(Pixel coordinate grounding data)
________________________
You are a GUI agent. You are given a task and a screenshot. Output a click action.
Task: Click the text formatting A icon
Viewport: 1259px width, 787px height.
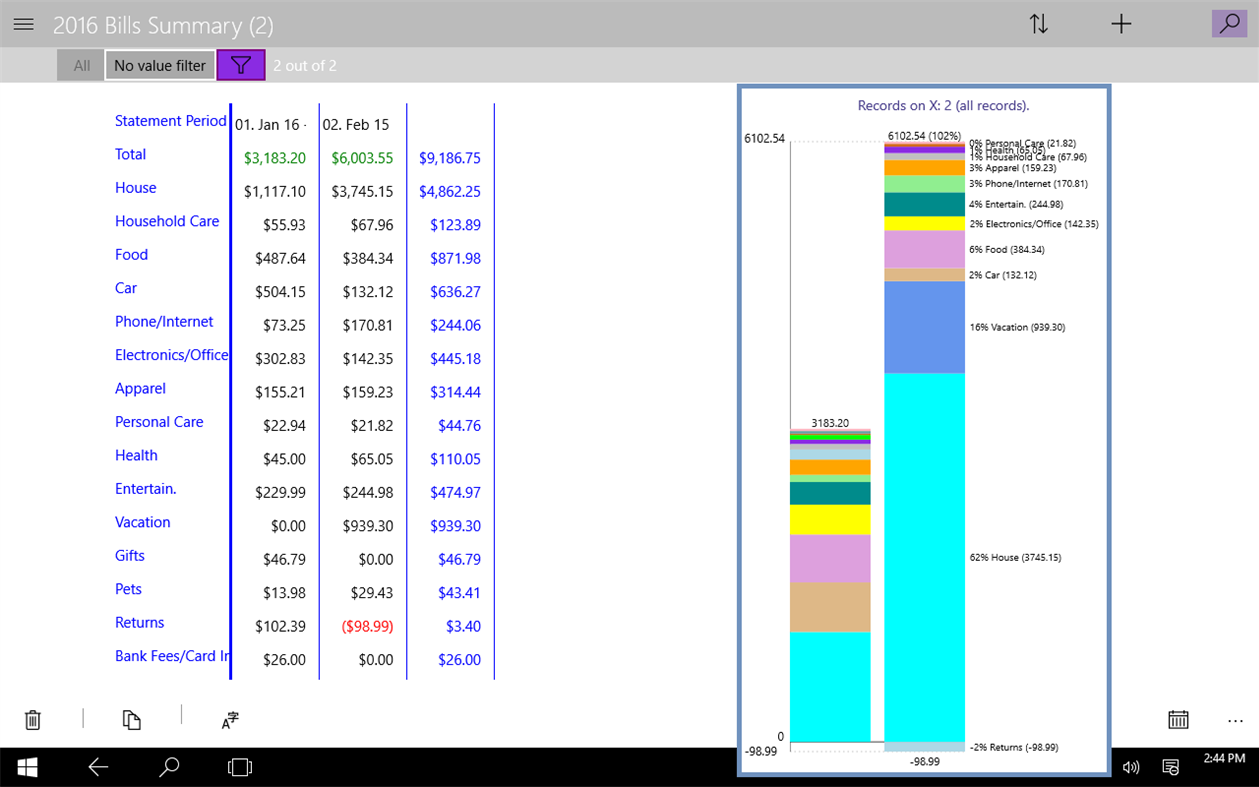[x=228, y=719]
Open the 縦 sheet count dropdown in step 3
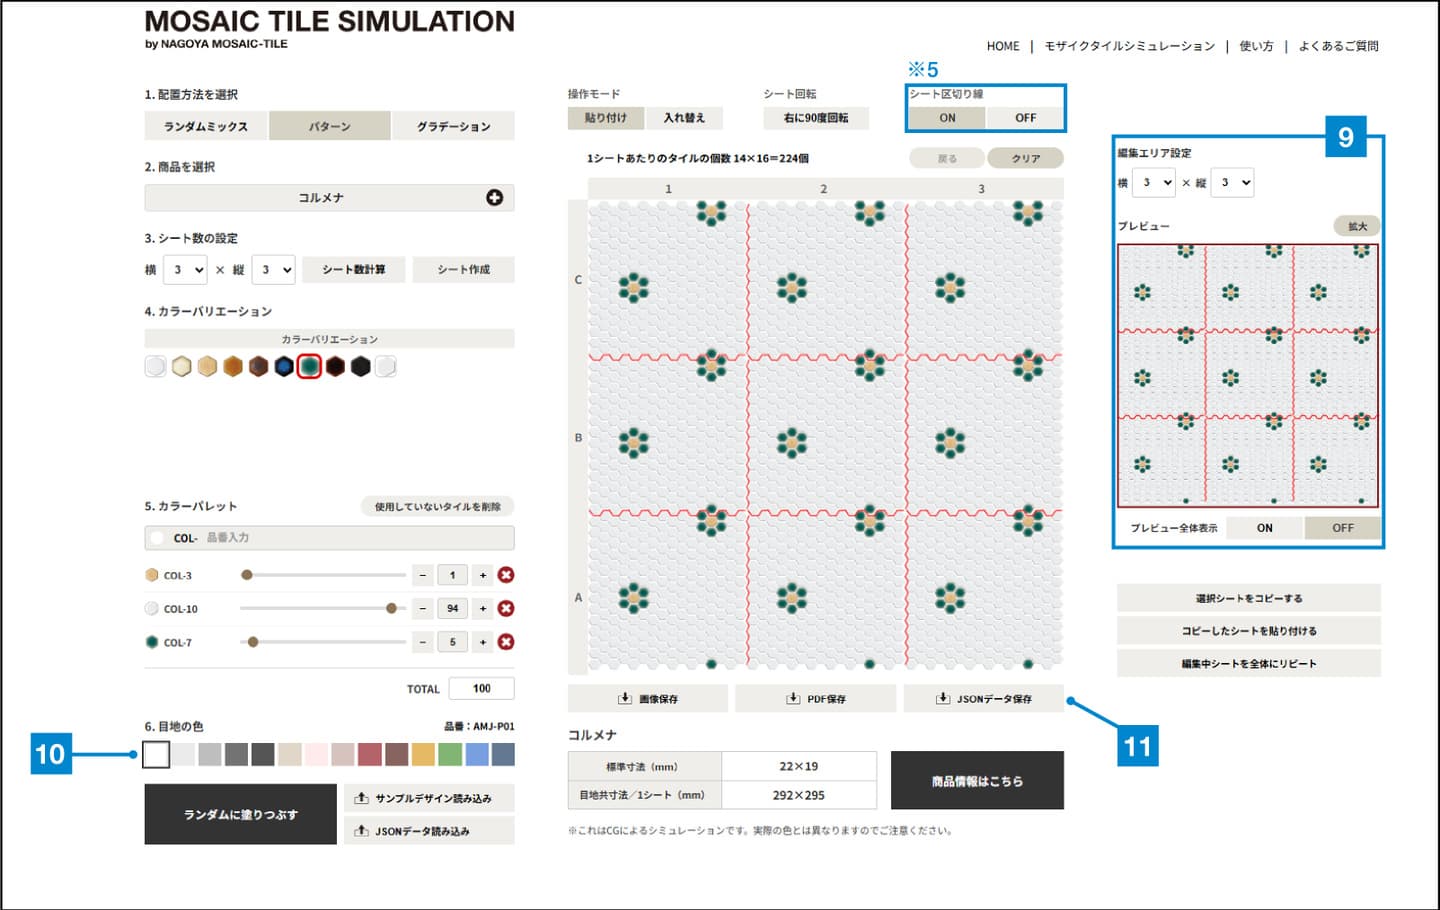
________________________
> Assignment: Repeat the records in full and exactly, leaving every picture out.

> Result of this task:
You are a GUI agent. You are given a task and a screenshot. Output a click action.
Task: Click the text formatting A icon
Viewport: 1259px width, 787px height.
[x=228, y=719]
Open the 縦 sheet count dropdown in step 3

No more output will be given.